On that note, I thought I'd put together my notes from the sessions I attended on Saturday morning. The "It's a Snap" food photography presentation was really helpful by Laura and Marc , but I learned the most by hanging around afterwards and listening to Marc answer questions.
Here's my cheat sheet of what I learned!
You don't necessarily need a fancy camera, but one that can shoot in RAW format and has a macro mode.
If you are photographing an "ugly" food, use color in other places like a placemat or dish to make it pretty.
Use natural light whenever possible (never a flash!). BUT, the second best option to natural light is to buy an inexpensive lamp with a translucent shade and a 40 watt fluorescent lightbulb. An example of an easy set-up:
To take a photo like this
A white posterboard can be used as well to help reflect the light back onto the food.
Play with the angle of your camera and the placement of the subject in the photo. The subject doesn't necessarily have to be pictured in the center. In fact, off-center is preferred. This has to do with the "rule of thirds."

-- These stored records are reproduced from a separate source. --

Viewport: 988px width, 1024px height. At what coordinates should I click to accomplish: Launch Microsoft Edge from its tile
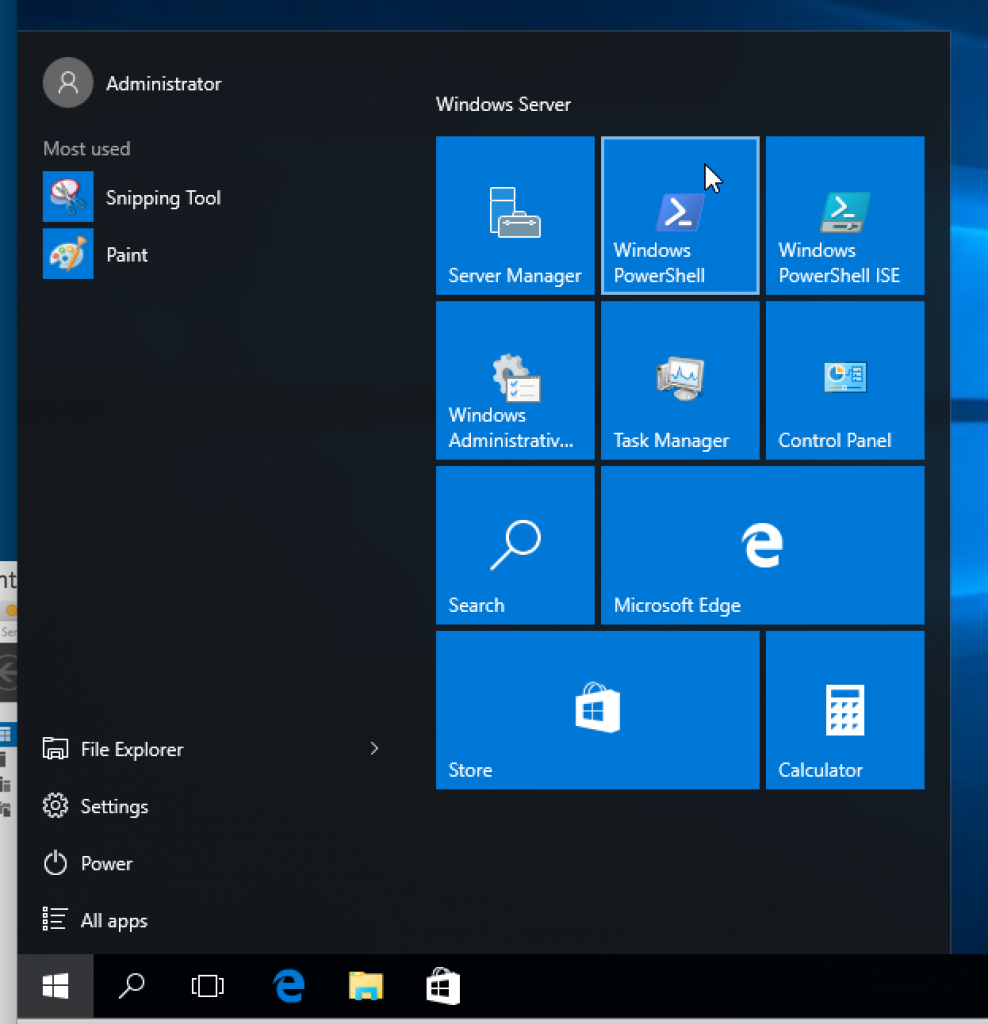[762, 545]
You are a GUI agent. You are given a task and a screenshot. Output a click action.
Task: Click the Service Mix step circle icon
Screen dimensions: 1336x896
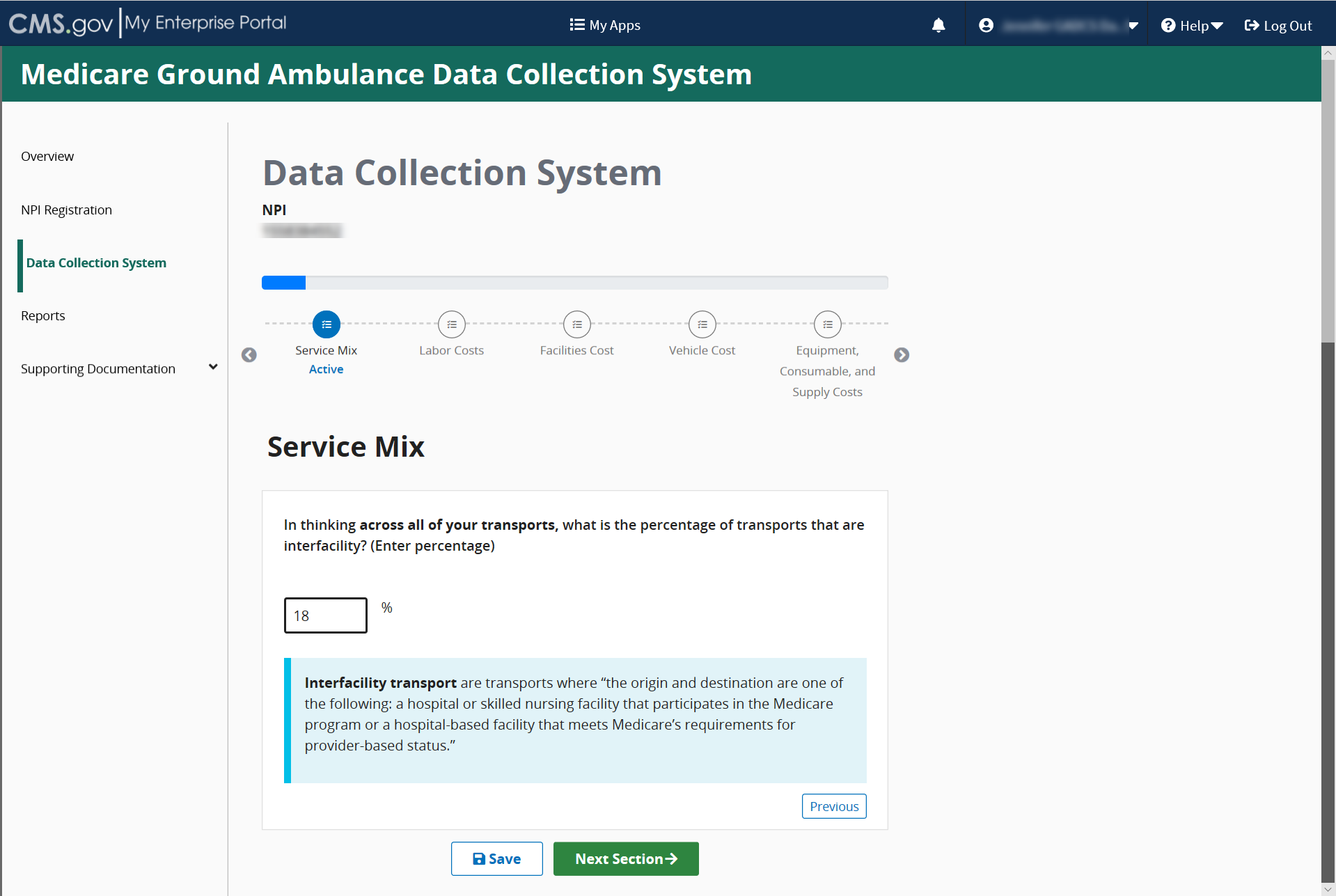[x=326, y=324]
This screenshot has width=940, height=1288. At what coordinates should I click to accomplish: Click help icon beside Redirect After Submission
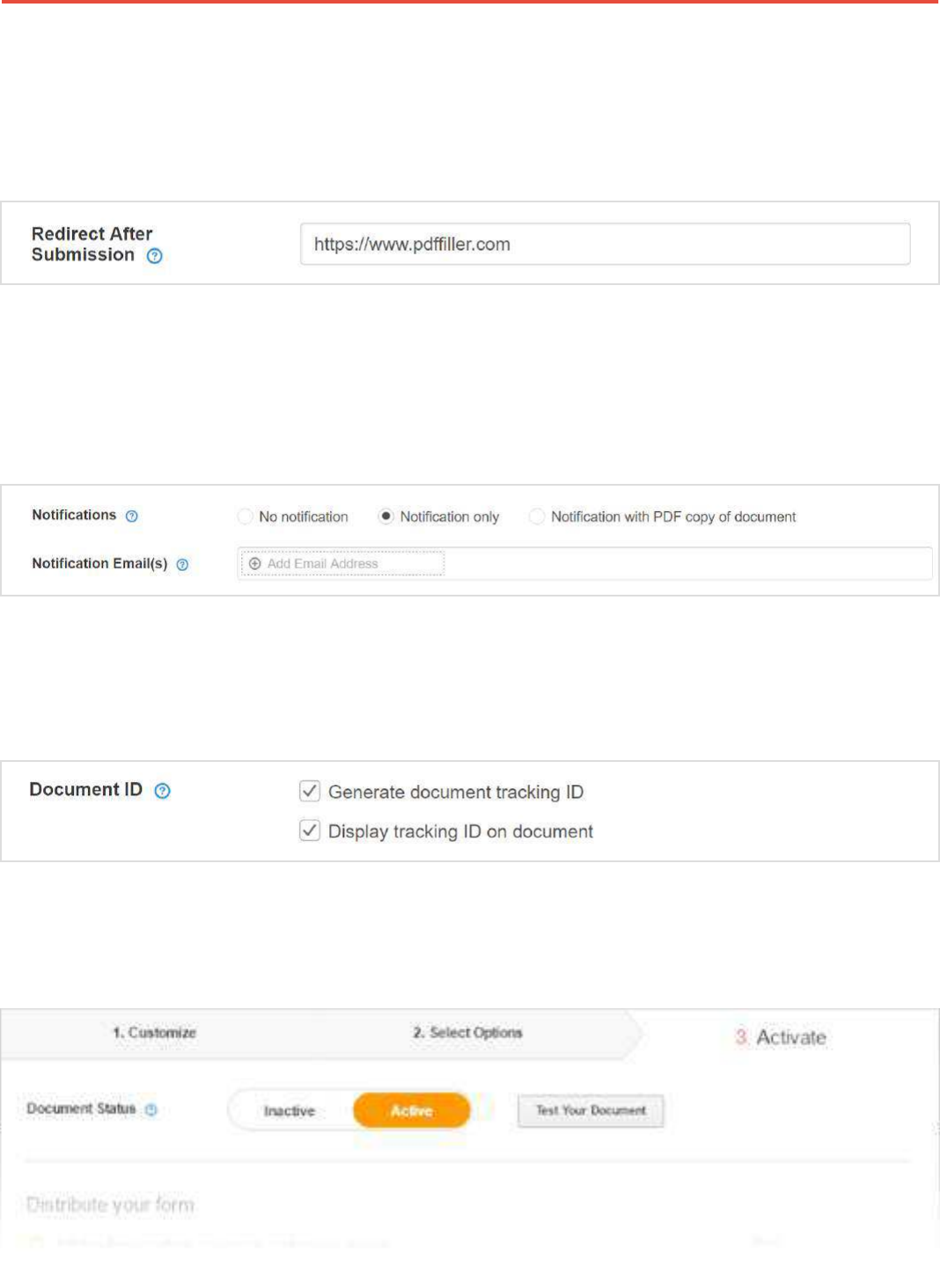coord(155,256)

The video blogging session was equally interesting. The star of that presentation was John from Food Wishes . John assured all of us that equipment should not hold us back from video blogging. Some of the tips I picked up included:
Don't shoot the entire process of cooking a meal. Record some of the prep and the beginning and then stop the taping and pick it up again at the end.
2-5 minutes is the range for a good food video with 3 minutes possibly being the ideal length.
The key to success in video blogging is having lots of quality content. Emphasis on the lots.
If you have a Mac, just use iMovie to edit.
Be careful not to speak too fast in the video.
Shoot the video in natural light or with a simple lighting set-up. Nothing fancy.